▶ ASSIGNED TASK
Return the records that follow, unchanged and complete.

▶ INPUT DATA
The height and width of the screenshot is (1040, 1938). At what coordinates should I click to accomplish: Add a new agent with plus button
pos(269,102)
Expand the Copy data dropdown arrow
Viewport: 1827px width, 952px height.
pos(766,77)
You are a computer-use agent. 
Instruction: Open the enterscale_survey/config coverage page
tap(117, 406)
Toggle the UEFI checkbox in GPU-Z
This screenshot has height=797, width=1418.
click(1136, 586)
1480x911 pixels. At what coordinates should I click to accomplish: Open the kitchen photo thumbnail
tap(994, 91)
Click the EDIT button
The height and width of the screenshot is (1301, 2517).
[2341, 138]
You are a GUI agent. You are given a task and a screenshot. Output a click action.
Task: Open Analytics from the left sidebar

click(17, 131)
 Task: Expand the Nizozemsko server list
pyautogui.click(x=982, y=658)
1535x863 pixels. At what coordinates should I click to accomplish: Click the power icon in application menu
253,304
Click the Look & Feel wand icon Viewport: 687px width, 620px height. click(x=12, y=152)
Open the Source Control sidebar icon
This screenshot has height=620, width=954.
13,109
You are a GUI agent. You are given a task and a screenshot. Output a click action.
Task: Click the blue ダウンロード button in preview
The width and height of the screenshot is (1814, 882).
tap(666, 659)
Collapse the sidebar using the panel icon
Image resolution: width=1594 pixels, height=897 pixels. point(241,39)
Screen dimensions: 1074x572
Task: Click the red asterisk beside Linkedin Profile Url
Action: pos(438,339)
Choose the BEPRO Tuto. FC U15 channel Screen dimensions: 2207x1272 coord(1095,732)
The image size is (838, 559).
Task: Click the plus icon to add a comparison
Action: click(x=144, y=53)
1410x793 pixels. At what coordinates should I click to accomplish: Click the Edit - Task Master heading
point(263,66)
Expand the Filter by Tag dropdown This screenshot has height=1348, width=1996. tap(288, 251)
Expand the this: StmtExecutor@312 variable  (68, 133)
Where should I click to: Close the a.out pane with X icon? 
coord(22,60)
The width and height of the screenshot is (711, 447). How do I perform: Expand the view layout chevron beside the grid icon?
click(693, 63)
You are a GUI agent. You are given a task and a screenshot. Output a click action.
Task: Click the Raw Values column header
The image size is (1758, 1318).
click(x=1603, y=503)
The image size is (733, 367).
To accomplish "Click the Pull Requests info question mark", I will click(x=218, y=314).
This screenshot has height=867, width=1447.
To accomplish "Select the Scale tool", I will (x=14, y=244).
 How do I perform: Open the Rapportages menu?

▶ EXERCISE OUTPUT
The height and width of the screenshot is (1040, 1938). At what coordinates should I click to accomplish: Add a new agent with plus button
pos(269,102)
Expand the Copy data dropdown arrow
Viewport: 1827px width, 952px height.
pos(766,77)
You are a computer-use agent. 
Instruction: Open the enterscale_survey/config coverage page
tap(117, 406)
Toggle the UEFI checkbox in GPU-Z
This screenshot has height=797, width=1418.
click(1136, 586)
1480x911 pixels. At what coordinates should I click to accomplish: Open the kitchen photo thumbnail
tap(994, 91)
Click the EDIT button
The height and width of the screenshot is (1301, 2517).
[2341, 138]
You are a GUI agent. You are given a task and a screenshot. Output a click action.
Task: Open Analytics from the left sidebar

click(17, 131)
 Task: Expand the Nizozemsko server list
pyautogui.click(x=982, y=658)
1535x863 pixels. At what coordinates should I click to accomplish: Click the power icon in application menu
253,304
Click the Look & Feel wand icon Viewport: 687px width, 620px height. click(x=12, y=152)
Open the Source Control sidebar icon
This screenshot has height=620, width=954.
13,109
You are a GUI agent. You are given a task and a screenshot. Output a click action.
Task: Click the blue ダウンロード button in preview
The width and height of the screenshot is (1814, 882).
tap(666, 659)
Collapse the sidebar using the panel icon
Image resolution: width=1594 pixels, height=897 pixels. point(241,39)
Screen dimensions: 1074x572
Task: Click the red asterisk beside Linkedin Profile Url
Action: pos(438,339)
Choose the BEPRO Tuto. FC U15 channel Screen dimensions: 2207x1272 coord(1095,732)
The image size is (838, 559).
Task: Click the plus icon to add a comparison
Action: click(x=144, y=53)
1410x793 pixels. At what coordinates should I click to accomplish: Click the Edit - Task Master heading
point(263,66)
Expand the Filter by Tag dropdown This screenshot has height=1348, width=1996. tap(288, 251)
Expand the this: StmtExecutor@312 variable  (68, 133)
Where should I click to: Close the a.out pane with X icon? 
coord(22,60)
The width and height of the screenshot is (711, 447). How do I perform: Expand the view layout chevron beside the grid icon?
click(693, 63)
You are a GUI agent. You are given a task and a screenshot. Output a click action.
Task: Click the Raw Values column header
The image size is (1758, 1318).
click(x=1603, y=503)
The image size is (733, 367).
To accomplish "Click the Pull Requests info question mark", I will click(x=218, y=314).
This screenshot has height=867, width=1447.
To accomplish "Select the Scale tool", I will (x=14, y=244).
 How do I perform: Open the Rapportages menu?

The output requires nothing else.